The result of Mr. Hundt getting his way has been eight years of uncertainty and cross-subsidy nonsense in the telecom sector. Long after technology had eliminated any meaningful distinction between local and long-distance phone calls — let alone the need for separate companies to handle them — telecom regulation kept artificial barriers in place. So the Bells’ absorption of MCI and AT&T is a useful market corrective, come what may. With these regulatory artifacts no longer in the mix, we’ll have real companies with real networks competing on a more level playing field.
The editorial then goes on to point out what I think is the most important thing to remember in this issue: competition now is for platform dominance, not for market share among telephone companies. Those companies are merging to gird themselves to compete with cable and with other Internet providers who will increasingly offer telephony services. And, as the editorial also notes, we have the prospect of BPL (broadband over power lines) in the future to roil the mix.
The Wall Street Journal is right to label these changes “an overdue wave of creative consolidation” and to recognize in these moves the dynamics of true competition.
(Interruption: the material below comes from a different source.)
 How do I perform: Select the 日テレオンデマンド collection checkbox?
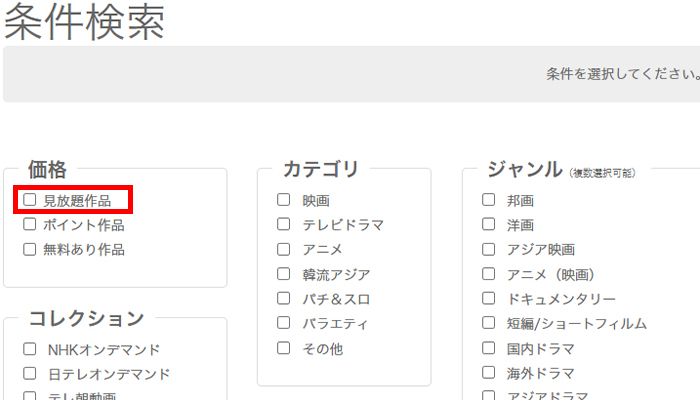[x=30, y=374]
Old business models are crumbling. The Bells have lost nearly 30 million traditional phone lines in the past five years alone as more and more cellular users move to better alternatives or even “cut the cord” altogether. As usual, young people are leading the trend. Some colleges no longer even provide phones in the dorms.
Also look for more developments in packaging wireless and wireline services. We wouldn’t be surprised to see a cable company buy one of the remaining national cellular networks and package cable service with wireless phone service — something talked about at least since the early 1990s.
Let’s hope that the FCC, FTC, DOJ and Congress don’t cave to static conceptions of consumer surplus in evaluating the net effects of these changes and crush this creativity.